▶ [QUESTIONS]:
1) In the find_bit benchmark patch, what is flush_cache_all() defined as when CONFIG_X86_64 is set?
2) Continue the find_bit benchmark patch from the point where it stops.
[[ SELECTED TEXT, beginning ]]
This test measures the difference between for_each_set_bit() and
for_each_set_bit_from().

diff --git a/lib/find_bit_benchmark.c b/lib/find_bit_benchmark.c
index 5637c5711db9..1f37e99090b0 100644
--- a/lib/find_bit_benchmark.c
+++ b/lib/find_bit_benchmark.c
@@ -111,6 +111,59 @@ static int __init test_find_next_and_bit(const void *bitmap,
return 0;
}

+#ifdef CONFIG_X86_64
+#define flush_cache_all() wbinvd()
+#endif
+
+static int __init test_for_each_set_bit(int flags)
+{
+#ifdef flush_cache_all
+ DECLARE_BITMAP(bm, BITS_PER_LONG * 2);
+ unsigned long i, cnt = 0;
+ ktime_t time;
+
+ bm[0] = 1; bm[1] = 0;
+
+ time = ktime_get();
+ while (cnt < 1000) {
+ if (flags)
+ flush_cache_all();
+ for_each_set_bit(i, bm, BITS_PER_LONG * 2)
+ cnt++;
+ }
+
+ time = ktime_get() - time;
+
+ pr_err("for_each_set_bit: %18llu ns, %6ld iterations\n", time, cnt);
+#endif
+ return 0;
+}
+
+static int __init test_for_each_set_bit_from(int flags)
+{
+#ifdef flush_cache_all
+ DECLARE_BITMAP(bm, BITS_PER_LONG * 2);
+ unsigned long i, cnt = 0;
+ ktime_t time;
+
+ bm[0] = 1; bm[1] = 0;
+
+ time = ktime_get();
+ while (cnt < 1000) {
+ if (flags)
[[ SELECTED TEXT, end ]]
[[ RECORDED DATA, beginning ]]
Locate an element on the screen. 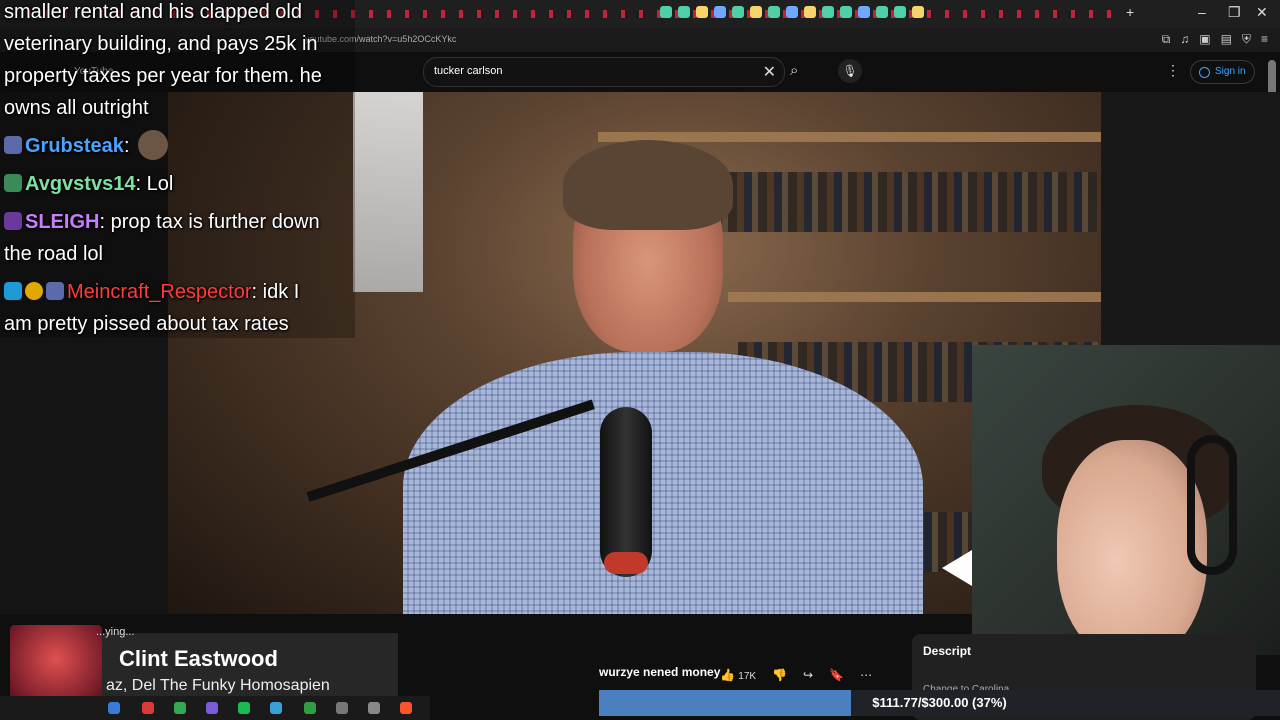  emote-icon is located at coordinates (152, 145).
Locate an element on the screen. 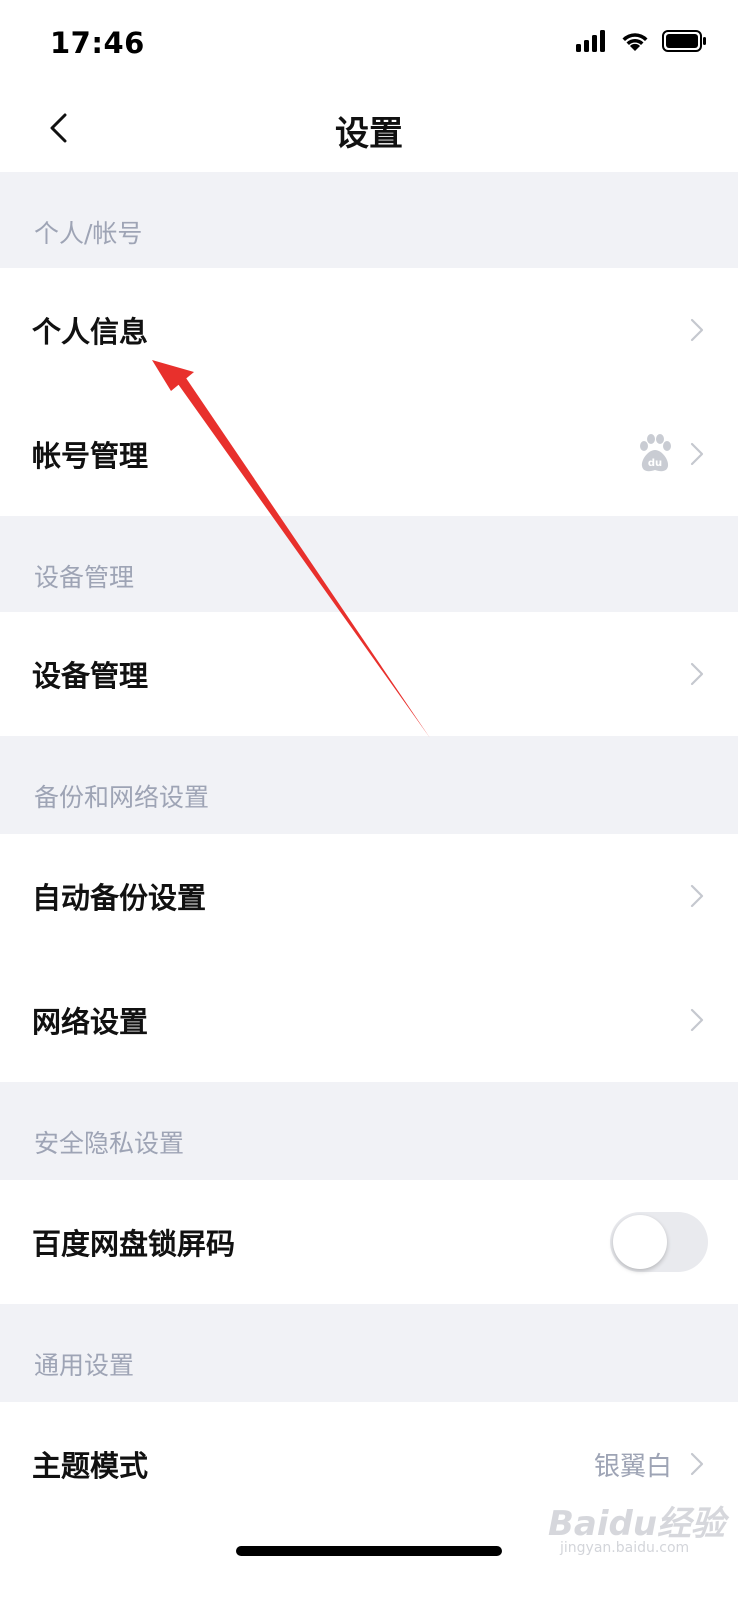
[[ RECORDED DATA, end ]]
▶ [RESPONSES BY TASK]:
1) It is defined as wbinvd().

2)
+ flush_cache_all();
+ i = 0;
+ for_each_set_bit_from(i, bm, BITS_PER_LONG * 2)
+ cnt++;
+ }
+
+ time = ktime_get() - time;
+
+ pr_err("for_each_set_bit_from:%16llu ns, %6ld iterations\n", time, cnt);
+#endif
+ return 0;
+}
+
static int __init find_bit_test(void)
{
unsigned long nbits = BITMAP_LEN / SPARSE;
@@ -147,6 +200,16 @@ static int __init find_bit_test(void)
test_find_first_bit(bitmap, BITMAP_LEN);
test_find_next_and_bit(bitmap, bitmap2, BITMAP_LEN);

+ pr_err("\nStart testing for_each_bit()\n");
+
+ test_for_each_set_bit(0);
+ test_for_each_set_bit_from(0);
+
+ pr_err("\nStart testing for_each_bit() with cash flushing\n");
+
+ test_for_each_set_bit(1);
+ test_for_each_set_bit_from(1);
+
/*
* Everything is OK. Return error just to let user run benchmark
* again without annoying rmmod.

Here on each iteration:
- for_each_set_bit() calls find_first_bit() once, and find_next_bit() once.
- for_each_set_bit_from() calls find_next_bit() twice.

On my AMD Ryzen 7 4700U, the result is like this:

Start testing for_each_bit()
for_each_set_bit: 15296 ns, 1000 iterations
for_each_set_bit_from: 15225 ns, 1000 iterations

Start testing for_each_bit() with cash flushing
for_each_set_bit: 547626 ns, 1000 iterations
for_each_set_bit_from: 497899 ns, 1000 iterations

for_each_set_bit_from() is ~10% faster than for_each_set_bit() in
case of cold caches, and no significant difference was observed if
flush_cache_all() is not called.

So, it looks reasonable to switch for_each_set_bit() to use
find_next_bit() only.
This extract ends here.